[Begin EXCERPT TO READ]

Degree of saturation (S): 

It is the ratio of volume of water to the volume of voids present in soil sample. Its value vary from 0 to 1.

\({\rm{S = }}\frac{{{{\rm{V}}_{\rm{w}}}}}{{{{\rm{V}}_{\rm{V}}}}}\)

Void ratio (e): 

It is the ratio of volume of voids to the volume of solids present in soil sample. Void ratio of fine grained soid is greater than coarse grained soil.

\({\rm{e = }}\frac{{{{\rm{V}}_{\rm{V}}}}}{{{{\rm{V}}_{\rm{S}}}}}\)

Water content (w): 

It is the ratio of weight of water to the weight of solids present in soil sample. Water content of fine grained soid is greater than coarse grained soil.

\({\rm{w = }}\frac{{{{\rm{W}}_{\rm{w}}}}}{{{{\rm{W}}_{\rm{s}}}}}\)

Specific gravity (G): 

It is the ratio of unit weight of any substance to the unit weight of water.

\({\rm{G = }}\frac{{{{\rm{\gamma }}_{\rm{s}}}}}{{{{\rm{\gamma }}_{\rm{w}}}}}\)

[End EXCERPT TO READ]
[Begin PROVIDED MATERIAL]

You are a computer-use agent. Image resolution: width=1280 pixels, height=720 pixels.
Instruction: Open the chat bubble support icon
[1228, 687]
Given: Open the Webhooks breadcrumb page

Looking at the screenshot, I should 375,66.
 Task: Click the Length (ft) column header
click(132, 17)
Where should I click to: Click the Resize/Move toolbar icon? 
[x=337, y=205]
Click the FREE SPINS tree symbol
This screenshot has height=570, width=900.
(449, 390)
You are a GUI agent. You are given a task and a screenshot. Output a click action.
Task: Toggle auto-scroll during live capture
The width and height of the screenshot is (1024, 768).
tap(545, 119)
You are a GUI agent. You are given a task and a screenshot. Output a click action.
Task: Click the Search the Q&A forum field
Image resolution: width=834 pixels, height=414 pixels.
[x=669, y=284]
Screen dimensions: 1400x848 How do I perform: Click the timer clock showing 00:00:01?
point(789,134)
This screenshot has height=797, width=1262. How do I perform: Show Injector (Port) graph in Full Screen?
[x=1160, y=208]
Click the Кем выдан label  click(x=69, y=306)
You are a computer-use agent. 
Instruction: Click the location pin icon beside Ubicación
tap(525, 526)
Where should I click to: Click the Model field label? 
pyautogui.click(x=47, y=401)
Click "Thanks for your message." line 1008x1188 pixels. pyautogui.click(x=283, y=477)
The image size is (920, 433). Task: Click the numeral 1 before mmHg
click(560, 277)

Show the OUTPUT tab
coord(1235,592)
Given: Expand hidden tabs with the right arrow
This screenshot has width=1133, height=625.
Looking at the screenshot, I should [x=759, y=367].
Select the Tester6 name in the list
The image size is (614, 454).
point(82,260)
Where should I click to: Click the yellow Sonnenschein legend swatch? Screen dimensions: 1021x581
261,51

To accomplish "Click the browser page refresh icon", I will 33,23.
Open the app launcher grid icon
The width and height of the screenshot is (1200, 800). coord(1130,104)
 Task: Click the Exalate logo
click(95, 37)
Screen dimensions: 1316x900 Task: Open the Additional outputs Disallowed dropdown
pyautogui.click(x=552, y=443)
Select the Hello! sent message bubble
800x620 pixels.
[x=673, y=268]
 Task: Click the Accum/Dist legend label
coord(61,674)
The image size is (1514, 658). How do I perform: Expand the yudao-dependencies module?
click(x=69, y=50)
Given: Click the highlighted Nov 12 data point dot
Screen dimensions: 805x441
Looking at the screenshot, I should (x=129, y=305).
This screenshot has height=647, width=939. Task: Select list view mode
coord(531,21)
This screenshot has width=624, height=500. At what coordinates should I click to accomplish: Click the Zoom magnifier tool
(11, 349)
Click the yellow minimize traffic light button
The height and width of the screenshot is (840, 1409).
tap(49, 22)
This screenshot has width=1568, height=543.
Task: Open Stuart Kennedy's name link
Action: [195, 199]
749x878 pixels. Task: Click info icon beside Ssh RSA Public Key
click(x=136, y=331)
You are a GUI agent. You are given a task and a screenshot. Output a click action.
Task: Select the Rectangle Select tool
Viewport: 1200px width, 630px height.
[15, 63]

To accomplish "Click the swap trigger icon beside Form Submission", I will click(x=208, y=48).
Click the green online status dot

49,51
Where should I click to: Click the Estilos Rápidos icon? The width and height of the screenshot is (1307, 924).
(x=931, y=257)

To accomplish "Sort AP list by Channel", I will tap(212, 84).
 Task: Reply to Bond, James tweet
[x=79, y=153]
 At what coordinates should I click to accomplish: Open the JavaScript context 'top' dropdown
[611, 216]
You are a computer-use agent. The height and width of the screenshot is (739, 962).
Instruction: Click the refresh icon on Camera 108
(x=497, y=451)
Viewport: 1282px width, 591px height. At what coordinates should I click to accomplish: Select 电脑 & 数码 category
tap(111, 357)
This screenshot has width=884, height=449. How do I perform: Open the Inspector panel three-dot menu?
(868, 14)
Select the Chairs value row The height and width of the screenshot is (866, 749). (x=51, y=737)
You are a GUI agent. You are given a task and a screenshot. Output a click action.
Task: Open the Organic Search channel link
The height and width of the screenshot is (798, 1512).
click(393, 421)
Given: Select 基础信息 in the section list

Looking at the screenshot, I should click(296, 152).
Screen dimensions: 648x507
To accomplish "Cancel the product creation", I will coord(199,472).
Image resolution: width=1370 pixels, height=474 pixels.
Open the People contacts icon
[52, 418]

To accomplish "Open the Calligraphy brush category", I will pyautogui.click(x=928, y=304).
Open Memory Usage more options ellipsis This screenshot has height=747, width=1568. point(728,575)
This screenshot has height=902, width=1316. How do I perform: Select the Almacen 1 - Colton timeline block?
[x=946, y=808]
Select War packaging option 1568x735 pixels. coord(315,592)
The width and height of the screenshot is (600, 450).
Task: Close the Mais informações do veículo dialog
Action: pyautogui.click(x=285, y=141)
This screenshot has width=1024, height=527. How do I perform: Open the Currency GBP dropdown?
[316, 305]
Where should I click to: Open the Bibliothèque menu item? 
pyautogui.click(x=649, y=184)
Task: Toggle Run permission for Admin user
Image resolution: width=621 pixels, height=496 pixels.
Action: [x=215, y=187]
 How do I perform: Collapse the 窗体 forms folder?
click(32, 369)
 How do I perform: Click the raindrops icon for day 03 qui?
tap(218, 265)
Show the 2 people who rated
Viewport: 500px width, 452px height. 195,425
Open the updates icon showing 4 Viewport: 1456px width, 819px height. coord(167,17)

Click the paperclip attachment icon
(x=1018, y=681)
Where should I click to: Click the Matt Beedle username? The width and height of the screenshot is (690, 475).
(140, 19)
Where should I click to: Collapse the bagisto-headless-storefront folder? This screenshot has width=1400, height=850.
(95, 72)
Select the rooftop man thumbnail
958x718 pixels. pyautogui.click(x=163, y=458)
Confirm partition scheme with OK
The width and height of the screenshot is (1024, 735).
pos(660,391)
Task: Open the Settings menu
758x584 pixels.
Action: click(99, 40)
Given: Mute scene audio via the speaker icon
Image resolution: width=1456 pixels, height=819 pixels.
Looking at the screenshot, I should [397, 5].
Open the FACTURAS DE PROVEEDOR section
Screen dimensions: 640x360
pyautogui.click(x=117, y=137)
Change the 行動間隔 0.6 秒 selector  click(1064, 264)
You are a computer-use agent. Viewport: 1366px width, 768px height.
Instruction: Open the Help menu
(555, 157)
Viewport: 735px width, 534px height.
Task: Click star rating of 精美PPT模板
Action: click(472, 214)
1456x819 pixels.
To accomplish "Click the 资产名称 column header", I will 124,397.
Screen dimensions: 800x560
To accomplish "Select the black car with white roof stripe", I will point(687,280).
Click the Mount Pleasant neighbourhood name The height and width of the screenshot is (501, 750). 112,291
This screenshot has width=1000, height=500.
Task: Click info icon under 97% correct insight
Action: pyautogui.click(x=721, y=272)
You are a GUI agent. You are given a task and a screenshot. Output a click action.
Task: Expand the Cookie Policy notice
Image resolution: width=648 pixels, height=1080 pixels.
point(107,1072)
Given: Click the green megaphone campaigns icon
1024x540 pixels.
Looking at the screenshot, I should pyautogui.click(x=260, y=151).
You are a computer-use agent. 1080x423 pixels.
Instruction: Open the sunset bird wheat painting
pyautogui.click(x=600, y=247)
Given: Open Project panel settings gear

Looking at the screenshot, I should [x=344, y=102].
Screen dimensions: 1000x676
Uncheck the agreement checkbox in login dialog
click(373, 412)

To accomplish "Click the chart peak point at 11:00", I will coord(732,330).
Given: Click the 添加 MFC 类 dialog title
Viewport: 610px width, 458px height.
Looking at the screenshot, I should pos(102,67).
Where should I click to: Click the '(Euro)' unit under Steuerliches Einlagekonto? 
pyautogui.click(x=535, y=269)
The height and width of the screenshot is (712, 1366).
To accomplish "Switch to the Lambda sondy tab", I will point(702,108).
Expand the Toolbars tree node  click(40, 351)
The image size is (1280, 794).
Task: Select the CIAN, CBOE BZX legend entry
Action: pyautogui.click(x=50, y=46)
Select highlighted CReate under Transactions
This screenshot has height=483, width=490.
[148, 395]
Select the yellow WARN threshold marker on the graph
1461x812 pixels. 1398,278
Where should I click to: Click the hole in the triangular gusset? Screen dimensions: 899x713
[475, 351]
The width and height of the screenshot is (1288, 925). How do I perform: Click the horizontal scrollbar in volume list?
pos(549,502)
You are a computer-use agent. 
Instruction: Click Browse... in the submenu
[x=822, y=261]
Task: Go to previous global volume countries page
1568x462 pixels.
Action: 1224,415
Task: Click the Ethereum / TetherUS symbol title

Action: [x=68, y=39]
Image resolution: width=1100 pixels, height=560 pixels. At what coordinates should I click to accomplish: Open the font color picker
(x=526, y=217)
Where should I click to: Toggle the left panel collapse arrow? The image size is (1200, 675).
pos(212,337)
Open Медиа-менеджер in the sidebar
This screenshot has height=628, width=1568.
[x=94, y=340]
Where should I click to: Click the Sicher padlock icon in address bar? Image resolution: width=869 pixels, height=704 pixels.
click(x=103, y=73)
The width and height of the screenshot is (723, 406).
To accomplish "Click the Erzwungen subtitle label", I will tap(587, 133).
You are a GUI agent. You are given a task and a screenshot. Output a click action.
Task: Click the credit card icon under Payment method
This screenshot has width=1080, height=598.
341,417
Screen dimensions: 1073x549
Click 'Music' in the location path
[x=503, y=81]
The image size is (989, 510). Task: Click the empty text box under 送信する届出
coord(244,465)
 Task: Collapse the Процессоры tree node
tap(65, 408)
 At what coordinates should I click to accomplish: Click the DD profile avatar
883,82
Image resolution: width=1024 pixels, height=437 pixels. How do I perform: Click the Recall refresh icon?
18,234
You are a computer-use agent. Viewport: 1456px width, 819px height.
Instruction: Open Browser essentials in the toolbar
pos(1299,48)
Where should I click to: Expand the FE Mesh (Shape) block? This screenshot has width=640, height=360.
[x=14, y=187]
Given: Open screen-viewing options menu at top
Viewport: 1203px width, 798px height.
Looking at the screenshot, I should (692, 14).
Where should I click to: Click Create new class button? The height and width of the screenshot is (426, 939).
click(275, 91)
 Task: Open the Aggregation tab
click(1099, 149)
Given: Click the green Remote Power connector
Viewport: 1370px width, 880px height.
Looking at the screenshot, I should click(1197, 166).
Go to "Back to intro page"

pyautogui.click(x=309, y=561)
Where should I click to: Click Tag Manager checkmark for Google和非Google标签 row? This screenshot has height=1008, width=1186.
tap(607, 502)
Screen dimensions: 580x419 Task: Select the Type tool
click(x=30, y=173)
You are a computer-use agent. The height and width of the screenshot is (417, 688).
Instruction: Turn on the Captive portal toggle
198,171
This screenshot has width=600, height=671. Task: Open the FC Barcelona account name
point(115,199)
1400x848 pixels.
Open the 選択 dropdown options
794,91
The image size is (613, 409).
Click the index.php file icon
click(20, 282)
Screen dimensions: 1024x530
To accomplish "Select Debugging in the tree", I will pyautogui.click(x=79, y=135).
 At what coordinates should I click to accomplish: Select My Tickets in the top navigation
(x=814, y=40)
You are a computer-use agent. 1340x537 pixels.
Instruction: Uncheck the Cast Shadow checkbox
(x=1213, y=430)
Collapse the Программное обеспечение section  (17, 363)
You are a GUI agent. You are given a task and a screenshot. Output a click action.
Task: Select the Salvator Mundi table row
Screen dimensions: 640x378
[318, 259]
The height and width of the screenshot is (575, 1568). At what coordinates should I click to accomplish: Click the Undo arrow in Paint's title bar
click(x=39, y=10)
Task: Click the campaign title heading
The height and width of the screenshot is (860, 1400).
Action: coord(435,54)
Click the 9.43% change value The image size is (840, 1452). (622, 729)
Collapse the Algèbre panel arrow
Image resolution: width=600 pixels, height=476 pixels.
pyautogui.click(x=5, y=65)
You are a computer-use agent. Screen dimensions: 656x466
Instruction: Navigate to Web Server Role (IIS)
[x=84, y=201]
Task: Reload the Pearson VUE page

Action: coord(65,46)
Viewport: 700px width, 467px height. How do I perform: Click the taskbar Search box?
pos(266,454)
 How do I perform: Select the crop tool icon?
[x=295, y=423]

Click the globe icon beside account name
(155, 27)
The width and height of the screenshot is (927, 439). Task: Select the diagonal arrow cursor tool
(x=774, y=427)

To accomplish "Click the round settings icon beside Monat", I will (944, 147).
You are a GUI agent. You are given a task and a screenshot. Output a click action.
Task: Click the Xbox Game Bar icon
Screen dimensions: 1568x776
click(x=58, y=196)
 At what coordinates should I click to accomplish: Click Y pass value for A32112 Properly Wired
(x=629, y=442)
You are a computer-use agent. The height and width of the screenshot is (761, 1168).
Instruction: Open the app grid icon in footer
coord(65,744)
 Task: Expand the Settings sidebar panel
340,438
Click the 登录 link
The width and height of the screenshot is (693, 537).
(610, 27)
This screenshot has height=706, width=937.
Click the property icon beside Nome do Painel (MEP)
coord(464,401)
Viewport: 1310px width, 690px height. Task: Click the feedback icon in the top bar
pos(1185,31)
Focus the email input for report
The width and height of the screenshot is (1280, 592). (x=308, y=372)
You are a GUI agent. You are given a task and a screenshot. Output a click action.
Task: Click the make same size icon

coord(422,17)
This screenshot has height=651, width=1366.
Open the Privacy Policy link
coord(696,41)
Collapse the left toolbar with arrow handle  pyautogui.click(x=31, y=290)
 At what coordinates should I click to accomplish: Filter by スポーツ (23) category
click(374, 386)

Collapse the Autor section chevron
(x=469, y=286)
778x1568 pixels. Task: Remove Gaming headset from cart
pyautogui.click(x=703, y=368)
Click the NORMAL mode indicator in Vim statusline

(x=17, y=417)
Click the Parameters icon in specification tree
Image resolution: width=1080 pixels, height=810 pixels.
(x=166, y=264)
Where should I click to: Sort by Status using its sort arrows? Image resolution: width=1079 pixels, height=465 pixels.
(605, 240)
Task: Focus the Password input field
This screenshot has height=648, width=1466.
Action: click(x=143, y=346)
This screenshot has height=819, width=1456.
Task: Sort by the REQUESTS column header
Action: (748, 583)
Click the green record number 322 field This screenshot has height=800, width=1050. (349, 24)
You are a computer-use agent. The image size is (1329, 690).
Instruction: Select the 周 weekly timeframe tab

[End PROVIDED MATERIAL]

§ THE TASK: Reproduce the stretch of the soil properties excerpt above from "Degree of saturation" through "ratio of fine grained soid is greater than coarse grained soil." verbatim, with no change to any character.

§ THE REPLY:
Degree of saturation (S): 

It is the ratio of volume of water to the volume of voids present in soil sample. Its value vary from 0 to 1.

\({\rm{S = }}\frac{{{{\rm{V}}_{\rm{w}}}}}{{{{\rm{V}}_{\rm{V}}}}}\)

Void ratio (e): 

It is the ratio of volume of voids to the volume of solids present in soil sample. Void ratio of fine grained soid is greater than coarse grained soil.